Norell, of the University of Mississippi, has also tried to make her office hours more accessible. While teaching at a community college in Tennessee, her first assignment of every semester was for students to find her office and send her a selfie next to it. This way, she could begin learning students’ names and they would already feel comfortable coming to her office.
At the beginning of the year, Denial walks her students at Knox College from her classroom to her office so they know where to go when they come to office hours. She has also worked to make her office space more inviting — she set up a loveseat, hung up artwork that talks about inclusivity, pinned buttons to a board on her door describing her identity and put up a whiteboard outside for students to leave messages.
Professors should “put themselves in the shoes of someone for whom college is a brand new and bewildering experience,” Denial says. “Imagine what that would feel like and how that might condition someone’s responses to things that seem obvious and inconsequential to someone else.”
Instructors have also started moving office hours out of their offices.
Norell, for instance, will sometimes tell her students that she’s at the campus Starbucks or in the library working and to come find her there with questions. This lowers the bar, she says, and makes the meeting feel less intimidating. “It doesn’t feel like a thing,” she says. “I’m just kind of hanging out where people are hanging out.”
Last year, Lauren Sloane, a biology professor at the State University of New York at Delhi, took her students outside in the snow, where they used colored water to draw diagrams of what they were learning in class.

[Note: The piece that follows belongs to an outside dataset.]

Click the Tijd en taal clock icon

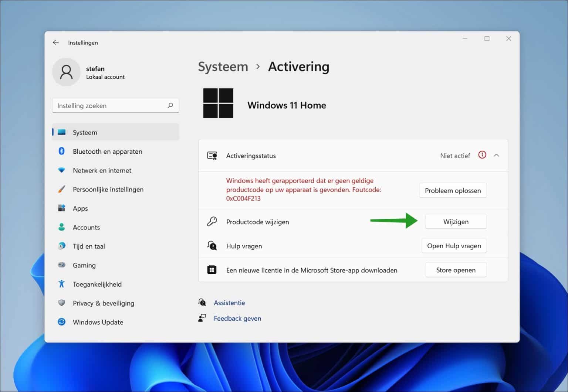tap(62, 246)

When it hadn’t snowed in a while, she gave them sidewalk chalk, and if the weather was bad, they’d come into a large classroom and draw on poster paper.

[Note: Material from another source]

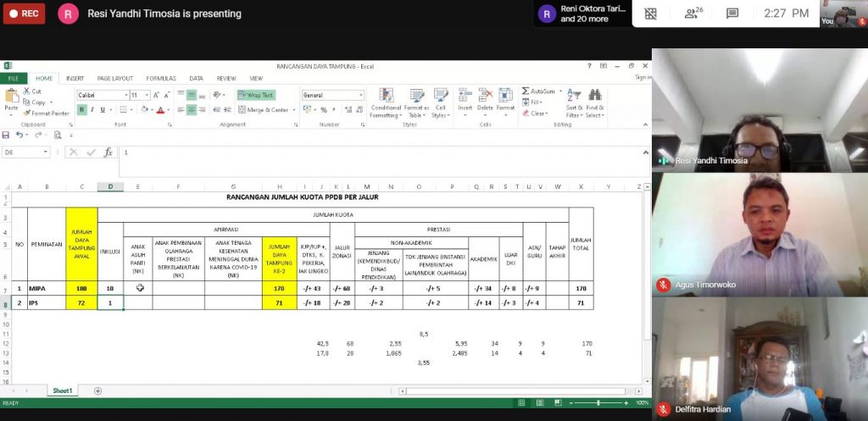Expand the General number format dropdown
This screenshot has width=868, height=421.
tap(361, 96)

Giving them a fun, nontraditional way to learn the content motivated students to engage with the material, Sloane says. She also found that students began teaching each other, which helped them learn better as well.
“I was there to watch them and guide them and ask them questions because if I just tell them what to do, they’re not necessarily going to learn it,” Sloane says. “But if they are working with each other to try and work through things — and asking questions about this or how does this work — then they got the concept and they had fun with it because it was in the snow.”
For Cafferty, building relationships with students is essential to their success both in and outside of class. During his alternative office hours, students typically don’t talk too much about the course material. They tell him about their other classes, professors, research or their lives outside of school. Then, when they have questions related to the content of the class, many seem more comfortable coming to his normal office hours or seeing him after class, he says.
Rachel Davenport, a professor of instruction in Texas State’s biology department, observes a similar trend when she hosts her office hours, which she describes as “chat and hang out time.” She usually sets up her chairs in a circle and has six or seven students show up. They may go over questions from the homework or lecture, but they also talk about Davenport’s research or new restaurants in town.
Connecting with students helps Davenport as well, she says. She can write better letters of recommendation or determine what questions students in the rest of the class might have, even if they don’t attend her office hours. Most of all, though, she says it keeps her motivated and reminds her why she enjoys teaching.
“Even though I would rather catch up on email probably everyday, in the long run, feeling like I’m engaging those students, feeling like they’re enthusiastic and they’re excited to learn, feeling like they’re learning and feeling like I’m helping to boost their career — all of that is probably feeding me in ways that are intangible,” Davenport says. “It’s probably why I keep doing what I’m doing.”